PROVIDED INFORMATION:
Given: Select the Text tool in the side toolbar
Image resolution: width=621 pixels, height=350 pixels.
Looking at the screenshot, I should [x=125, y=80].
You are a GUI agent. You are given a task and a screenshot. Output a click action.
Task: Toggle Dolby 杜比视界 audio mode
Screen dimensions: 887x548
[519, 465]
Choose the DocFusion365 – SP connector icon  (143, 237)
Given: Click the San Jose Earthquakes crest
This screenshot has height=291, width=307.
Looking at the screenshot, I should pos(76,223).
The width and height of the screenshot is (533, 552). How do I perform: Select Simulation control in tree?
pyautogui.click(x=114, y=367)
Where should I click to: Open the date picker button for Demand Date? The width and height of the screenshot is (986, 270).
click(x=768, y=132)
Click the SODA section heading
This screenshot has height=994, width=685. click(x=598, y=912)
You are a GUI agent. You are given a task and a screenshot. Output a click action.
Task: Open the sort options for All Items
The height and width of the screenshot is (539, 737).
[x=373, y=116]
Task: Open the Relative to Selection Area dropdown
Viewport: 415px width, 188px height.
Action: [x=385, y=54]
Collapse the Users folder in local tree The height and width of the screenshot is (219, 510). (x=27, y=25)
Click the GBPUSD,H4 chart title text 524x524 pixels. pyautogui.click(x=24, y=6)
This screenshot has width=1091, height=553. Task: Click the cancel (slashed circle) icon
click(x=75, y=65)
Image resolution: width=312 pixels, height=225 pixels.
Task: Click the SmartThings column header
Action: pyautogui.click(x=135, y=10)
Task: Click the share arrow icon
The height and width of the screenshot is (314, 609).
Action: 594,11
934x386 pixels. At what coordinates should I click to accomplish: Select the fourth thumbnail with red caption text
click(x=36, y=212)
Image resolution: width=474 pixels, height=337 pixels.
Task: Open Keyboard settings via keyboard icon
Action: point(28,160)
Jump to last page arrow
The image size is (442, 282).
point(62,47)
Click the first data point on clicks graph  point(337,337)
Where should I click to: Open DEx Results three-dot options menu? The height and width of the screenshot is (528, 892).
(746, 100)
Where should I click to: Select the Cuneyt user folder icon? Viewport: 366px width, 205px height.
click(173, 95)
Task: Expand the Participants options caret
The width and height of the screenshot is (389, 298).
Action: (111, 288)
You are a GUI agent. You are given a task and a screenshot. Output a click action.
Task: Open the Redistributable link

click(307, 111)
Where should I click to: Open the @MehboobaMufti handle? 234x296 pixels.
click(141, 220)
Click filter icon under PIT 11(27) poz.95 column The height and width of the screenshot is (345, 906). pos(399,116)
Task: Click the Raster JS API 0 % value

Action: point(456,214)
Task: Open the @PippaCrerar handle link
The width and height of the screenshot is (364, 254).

WHAT THIS TASK INVOLVES: Give back the material above without altering a single word.

WRITTEN SOLUTION:
Given: Select the Text tool in the side toolbar
Image resolution: width=621 pixels, height=350 pixels.
Looking at the screenshot, I should [x=125, y=80].
You are a GUI agent. You are given a task and a screenshot. Output a click action.
Task: Toggle Dolby 杜比视界 audio mode
Screen dimensions: 887x548
[519, 465]
Choose the DocFusion365 – SP connector icon  (143, 237)
Given: Click the San Jose Earthquakes crest
This screenshot has height=291, width=307.
Looking at the screenshot, I should pos(76,223).
The width and height of the screenshot is (533, 552). How do I perform: Select Simulation control in tree?
pyautogui.click(x=114, y=367)
Where should I click to: Open the date picker button for Demand Date? The width and height of the screenshot is (986, 270).
click(x=768, y=132)
Click the SODA section heading
This screenshot has height=994, width=685. click(x=598, y=912)
You are a GUI agent. You are given a task and a screenshot. Output a click action.
Task: Open the sort options for All Items
The height and width of the screenshot is (539, 737).
[x=373, y=116]
Task: Open the Relative to Selection Area dropdown
Viewport: 415px width, 188px height.
Action: [x=385, y=54]
Collapse the Users folder in local tree The height and width of the screenshot is (219, 510). (x=27, y=25)
Click the GBPUSD,H4 chart title text 524x524 pixels. pyautogui.click(x=24, y=6)
This screenshot has width=1091, height=553. Task: Click the cancel (slashed circle) icon
click(x=75, y=65)
Image resolution: width=312 pixels, height=225 pixels.
Task: Click the SmartThings column header
Action: pyautogui.click(x=135, y=10)
Task: Click the share arrow icon
The height and width of the screenshot is (314, 609).
Action: 594,11
934x386 pixels. At what coordinates should I click to accomplish: Select the fourth thumbnail with red caption text
click(x=36, y=212)
Image resolution: width=474 pixels, height=337 pixels.
Task: Open Keyboard settings via keyboard icon
Action: point(28,160)
Jump to last page arrow
The image size is (442, 282).
point(62,47)
Click the first data point on clicks graph  point(337,337)
Where should I click to: Open DEx Results three-dot options menu? The height and width of the screenshot is (528, 892).
(746, 100)
Where should I click to: Select the Cuneyt user folder icon? Viewport: 366px width, 205px height.
click(173, 95)
Task: Expand the Participants options caret
The width and height of the screenshot is (389, 298).
Action: (111, 288)
You are a GUI agent. You are given a task and a screenshot. Output a click action.
Task: Open the Redistributable link

click(307, 111)
Where should I click to: Open the @MehboobaMufti handle? 234x296 pixels.
click(141, 220)
Click filter icon under PIT 11(27) poz.95 column The height and width of the screenshot is (345, 906). pos(399,116)
Task: Click the Raster JS API 0 % value

Action: point(456,214)
Task: Open the @PippaCrerar handle link
The width and height of the screenshot is (364, 254).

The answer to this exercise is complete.